Start of GIVEN DATA

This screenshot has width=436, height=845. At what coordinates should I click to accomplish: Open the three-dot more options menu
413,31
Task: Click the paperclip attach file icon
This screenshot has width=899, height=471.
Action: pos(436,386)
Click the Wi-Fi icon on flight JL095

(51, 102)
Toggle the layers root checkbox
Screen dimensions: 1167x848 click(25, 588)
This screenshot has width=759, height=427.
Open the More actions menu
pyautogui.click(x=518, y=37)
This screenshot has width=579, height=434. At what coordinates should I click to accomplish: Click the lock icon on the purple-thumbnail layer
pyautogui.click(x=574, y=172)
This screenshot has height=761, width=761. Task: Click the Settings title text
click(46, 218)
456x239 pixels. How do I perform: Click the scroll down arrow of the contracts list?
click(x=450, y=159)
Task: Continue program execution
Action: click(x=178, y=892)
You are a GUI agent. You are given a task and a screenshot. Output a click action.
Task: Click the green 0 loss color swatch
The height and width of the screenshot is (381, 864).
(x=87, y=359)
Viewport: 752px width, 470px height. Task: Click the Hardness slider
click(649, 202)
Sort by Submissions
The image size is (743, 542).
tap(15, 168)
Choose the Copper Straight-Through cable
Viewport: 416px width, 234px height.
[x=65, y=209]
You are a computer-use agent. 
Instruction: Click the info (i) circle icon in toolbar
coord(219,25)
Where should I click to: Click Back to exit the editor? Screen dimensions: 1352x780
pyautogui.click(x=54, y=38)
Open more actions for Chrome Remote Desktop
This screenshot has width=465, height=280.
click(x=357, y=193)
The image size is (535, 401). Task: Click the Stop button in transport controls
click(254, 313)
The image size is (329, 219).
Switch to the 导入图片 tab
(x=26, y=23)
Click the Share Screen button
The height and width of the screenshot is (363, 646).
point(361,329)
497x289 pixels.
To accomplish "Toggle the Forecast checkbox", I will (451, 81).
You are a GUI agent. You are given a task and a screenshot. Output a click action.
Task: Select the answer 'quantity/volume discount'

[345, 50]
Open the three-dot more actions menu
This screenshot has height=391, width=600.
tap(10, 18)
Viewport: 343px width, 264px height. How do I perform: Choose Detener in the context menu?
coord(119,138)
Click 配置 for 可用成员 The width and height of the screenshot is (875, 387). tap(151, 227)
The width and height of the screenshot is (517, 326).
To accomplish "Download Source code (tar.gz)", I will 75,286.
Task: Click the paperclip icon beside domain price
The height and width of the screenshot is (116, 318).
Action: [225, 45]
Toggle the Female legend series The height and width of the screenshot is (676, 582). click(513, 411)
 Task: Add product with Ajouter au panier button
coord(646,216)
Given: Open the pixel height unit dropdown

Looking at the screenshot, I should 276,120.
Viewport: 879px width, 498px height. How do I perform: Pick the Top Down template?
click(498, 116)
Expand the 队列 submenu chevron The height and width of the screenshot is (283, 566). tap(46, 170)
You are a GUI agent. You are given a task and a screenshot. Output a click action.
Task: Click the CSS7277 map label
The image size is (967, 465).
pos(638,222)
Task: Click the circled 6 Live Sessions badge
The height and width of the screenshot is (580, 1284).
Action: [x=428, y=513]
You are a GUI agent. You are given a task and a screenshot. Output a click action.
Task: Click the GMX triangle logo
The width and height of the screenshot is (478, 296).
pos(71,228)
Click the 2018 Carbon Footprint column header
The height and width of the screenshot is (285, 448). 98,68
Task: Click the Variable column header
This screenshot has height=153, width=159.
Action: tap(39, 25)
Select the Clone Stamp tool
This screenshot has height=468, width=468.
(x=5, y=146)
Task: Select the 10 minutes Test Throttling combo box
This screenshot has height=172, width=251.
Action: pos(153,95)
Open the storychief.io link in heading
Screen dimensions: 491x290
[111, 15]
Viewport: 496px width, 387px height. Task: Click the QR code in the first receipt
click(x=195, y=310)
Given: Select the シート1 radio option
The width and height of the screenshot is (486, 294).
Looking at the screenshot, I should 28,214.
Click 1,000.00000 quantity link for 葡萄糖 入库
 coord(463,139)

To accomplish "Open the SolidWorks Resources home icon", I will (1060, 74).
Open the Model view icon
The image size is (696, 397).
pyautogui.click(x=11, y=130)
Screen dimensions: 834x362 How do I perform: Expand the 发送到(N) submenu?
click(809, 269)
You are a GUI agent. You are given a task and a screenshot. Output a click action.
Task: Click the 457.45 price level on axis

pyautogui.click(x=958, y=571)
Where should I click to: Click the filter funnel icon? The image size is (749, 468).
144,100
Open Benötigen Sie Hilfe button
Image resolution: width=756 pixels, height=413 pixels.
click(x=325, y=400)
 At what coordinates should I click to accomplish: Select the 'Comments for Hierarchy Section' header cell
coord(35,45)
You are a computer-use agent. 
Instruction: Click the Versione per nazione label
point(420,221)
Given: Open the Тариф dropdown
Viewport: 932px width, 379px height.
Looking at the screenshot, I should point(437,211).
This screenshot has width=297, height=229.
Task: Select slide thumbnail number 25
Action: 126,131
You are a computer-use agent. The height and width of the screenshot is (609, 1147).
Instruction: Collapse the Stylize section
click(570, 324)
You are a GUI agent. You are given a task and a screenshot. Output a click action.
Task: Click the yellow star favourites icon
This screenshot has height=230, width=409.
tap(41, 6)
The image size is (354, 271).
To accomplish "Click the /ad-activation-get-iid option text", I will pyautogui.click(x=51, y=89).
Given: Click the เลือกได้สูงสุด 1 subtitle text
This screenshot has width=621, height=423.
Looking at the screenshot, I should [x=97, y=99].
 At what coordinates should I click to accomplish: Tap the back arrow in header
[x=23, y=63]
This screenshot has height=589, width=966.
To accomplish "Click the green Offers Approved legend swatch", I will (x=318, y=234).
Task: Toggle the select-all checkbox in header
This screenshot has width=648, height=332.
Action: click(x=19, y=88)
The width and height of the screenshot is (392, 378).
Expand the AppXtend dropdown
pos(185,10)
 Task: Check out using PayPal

End of GIVEN DATA

TASK OBJECTIVE —
For each line of the data that includes the word "paperclip", return a copy of it.

YOUR SOLUTION —
Task: Click the paperclip attach file icon
Task: Click the paperclip icon beside domain price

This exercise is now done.